What is being asked:
The expected output is the set of lines below beginning at the one that contains "Task: Open the recent" and ending at the final line, reproduced exactly.

Collected data entries:
==================================================
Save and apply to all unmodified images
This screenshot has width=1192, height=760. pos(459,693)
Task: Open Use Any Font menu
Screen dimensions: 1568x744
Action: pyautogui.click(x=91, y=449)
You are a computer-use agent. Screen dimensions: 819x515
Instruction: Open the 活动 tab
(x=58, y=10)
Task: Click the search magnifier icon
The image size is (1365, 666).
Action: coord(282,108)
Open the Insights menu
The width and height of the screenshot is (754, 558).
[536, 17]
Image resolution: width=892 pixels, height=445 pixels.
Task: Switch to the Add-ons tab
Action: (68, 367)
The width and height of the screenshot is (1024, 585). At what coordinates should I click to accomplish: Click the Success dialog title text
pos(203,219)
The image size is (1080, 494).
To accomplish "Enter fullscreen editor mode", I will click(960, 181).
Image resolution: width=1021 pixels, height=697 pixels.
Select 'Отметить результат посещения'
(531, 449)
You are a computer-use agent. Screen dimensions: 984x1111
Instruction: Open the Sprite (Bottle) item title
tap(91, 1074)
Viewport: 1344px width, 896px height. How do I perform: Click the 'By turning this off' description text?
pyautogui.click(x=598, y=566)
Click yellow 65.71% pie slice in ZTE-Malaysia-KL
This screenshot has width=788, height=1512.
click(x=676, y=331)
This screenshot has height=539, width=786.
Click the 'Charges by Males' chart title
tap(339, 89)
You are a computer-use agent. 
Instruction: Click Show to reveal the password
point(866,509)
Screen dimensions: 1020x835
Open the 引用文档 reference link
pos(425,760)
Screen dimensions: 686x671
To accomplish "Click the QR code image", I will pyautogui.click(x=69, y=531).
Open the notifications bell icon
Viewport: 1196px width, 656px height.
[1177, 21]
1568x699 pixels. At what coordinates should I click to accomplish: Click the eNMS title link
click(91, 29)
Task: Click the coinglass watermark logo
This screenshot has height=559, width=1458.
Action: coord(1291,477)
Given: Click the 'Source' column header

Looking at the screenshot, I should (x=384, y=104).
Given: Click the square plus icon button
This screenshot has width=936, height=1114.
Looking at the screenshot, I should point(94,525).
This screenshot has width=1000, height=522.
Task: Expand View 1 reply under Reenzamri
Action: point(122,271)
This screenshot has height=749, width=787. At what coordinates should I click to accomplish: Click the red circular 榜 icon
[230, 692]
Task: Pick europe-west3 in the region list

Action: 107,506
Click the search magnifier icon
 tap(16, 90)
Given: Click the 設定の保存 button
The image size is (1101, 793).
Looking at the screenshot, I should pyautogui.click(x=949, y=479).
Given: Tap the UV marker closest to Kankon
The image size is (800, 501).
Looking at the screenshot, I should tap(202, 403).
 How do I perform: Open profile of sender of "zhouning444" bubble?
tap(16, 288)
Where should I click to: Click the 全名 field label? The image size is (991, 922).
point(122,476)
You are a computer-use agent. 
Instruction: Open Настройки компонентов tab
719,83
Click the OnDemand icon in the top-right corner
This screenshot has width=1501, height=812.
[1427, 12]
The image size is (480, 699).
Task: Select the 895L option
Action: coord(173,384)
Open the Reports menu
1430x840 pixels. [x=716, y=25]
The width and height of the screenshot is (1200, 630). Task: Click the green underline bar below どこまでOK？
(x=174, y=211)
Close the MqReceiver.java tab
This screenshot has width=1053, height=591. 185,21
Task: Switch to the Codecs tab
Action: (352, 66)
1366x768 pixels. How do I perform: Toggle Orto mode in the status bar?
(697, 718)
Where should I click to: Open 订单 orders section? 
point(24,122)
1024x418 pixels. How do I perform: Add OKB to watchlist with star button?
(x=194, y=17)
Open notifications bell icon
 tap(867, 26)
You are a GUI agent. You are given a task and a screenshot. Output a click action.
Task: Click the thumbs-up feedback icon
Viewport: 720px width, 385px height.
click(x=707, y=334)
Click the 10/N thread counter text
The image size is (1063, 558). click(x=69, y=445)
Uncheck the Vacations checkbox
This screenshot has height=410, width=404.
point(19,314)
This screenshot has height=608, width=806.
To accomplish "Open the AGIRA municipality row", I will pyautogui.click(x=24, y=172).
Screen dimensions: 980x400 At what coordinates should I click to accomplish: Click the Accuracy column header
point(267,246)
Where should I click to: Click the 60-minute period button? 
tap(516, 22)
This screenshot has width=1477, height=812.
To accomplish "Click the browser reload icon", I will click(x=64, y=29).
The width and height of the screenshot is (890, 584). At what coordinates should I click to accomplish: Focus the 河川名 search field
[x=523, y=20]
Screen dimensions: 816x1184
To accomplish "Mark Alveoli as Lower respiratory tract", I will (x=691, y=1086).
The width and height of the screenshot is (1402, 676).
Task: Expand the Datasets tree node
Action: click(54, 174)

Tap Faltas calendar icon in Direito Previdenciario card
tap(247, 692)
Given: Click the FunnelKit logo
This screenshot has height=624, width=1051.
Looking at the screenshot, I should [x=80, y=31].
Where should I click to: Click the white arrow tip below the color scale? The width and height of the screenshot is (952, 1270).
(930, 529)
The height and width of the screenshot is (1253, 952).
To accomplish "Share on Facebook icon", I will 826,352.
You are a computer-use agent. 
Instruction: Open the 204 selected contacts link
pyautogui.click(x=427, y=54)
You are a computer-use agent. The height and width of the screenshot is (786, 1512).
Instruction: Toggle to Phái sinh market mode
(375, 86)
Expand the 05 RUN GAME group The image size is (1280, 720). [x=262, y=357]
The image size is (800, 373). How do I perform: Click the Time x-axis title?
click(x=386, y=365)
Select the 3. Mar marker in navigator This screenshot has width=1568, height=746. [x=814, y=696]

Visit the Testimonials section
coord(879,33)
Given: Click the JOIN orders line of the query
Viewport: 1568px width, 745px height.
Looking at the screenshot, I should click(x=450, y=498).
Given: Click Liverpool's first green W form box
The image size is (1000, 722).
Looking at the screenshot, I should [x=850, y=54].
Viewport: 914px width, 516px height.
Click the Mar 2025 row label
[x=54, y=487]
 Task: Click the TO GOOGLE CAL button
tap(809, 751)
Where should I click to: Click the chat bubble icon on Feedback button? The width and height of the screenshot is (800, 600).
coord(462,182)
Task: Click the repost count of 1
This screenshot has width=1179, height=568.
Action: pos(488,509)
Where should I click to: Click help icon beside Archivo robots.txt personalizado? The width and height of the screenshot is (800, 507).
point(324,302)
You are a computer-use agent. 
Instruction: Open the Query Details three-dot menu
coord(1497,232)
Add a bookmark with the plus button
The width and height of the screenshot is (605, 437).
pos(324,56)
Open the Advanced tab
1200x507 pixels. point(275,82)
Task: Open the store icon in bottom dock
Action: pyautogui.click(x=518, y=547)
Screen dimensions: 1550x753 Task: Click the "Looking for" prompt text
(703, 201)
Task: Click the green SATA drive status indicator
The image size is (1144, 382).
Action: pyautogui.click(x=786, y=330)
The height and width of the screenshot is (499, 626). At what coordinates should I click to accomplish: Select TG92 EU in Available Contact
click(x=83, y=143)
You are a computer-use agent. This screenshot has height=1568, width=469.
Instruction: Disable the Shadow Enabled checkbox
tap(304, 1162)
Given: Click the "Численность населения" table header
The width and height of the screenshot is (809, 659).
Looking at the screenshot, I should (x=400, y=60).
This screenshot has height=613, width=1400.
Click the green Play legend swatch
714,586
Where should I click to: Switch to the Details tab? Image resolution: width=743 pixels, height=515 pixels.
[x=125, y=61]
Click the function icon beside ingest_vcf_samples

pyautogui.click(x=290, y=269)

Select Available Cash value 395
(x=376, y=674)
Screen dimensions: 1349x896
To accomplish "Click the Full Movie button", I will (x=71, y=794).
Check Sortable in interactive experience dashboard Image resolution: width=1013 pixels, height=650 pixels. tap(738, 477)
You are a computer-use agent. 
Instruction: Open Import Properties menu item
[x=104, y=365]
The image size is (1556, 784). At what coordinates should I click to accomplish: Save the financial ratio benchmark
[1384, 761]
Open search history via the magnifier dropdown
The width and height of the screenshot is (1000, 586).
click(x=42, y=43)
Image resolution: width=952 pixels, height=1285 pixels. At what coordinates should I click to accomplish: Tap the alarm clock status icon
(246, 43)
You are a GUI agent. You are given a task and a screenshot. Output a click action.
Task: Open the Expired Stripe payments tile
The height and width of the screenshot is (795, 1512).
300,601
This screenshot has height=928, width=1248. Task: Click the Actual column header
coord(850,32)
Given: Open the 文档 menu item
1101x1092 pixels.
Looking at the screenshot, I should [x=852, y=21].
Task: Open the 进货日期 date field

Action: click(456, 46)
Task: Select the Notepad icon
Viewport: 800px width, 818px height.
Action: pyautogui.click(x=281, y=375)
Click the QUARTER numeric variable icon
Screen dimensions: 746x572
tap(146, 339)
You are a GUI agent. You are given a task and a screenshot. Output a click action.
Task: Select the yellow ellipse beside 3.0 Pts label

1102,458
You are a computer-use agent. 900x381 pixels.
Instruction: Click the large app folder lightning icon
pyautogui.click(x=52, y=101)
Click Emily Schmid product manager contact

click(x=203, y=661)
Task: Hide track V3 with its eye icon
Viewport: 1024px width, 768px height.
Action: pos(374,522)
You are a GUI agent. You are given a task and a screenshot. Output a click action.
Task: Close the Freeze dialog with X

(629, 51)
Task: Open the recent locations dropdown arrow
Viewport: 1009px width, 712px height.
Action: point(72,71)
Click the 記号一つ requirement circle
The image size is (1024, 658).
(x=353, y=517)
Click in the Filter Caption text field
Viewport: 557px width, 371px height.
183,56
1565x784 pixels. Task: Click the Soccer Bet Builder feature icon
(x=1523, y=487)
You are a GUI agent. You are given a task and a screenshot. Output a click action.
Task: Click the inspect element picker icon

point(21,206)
==================================================
Solution to this task:
Task: Open the recent locations dropdown arrow
Viewport: 1009px width, 712px height.
Action: point(72,71)
Click the 記号一つ requirement circle
The image size is (1024, 658).
(x=353, y=517)
Click in the Filter Caption text field
Viewport: 557px width, 371px height.
183,56
1565x784 pixels. Task: Click the Soccer Bet Builder feature icon
(x=1523, y=487)
You are a GUI agent. You are given a task and a screenshot. Output a click action.
Task: Click the inspect element picker icon

point(21,206)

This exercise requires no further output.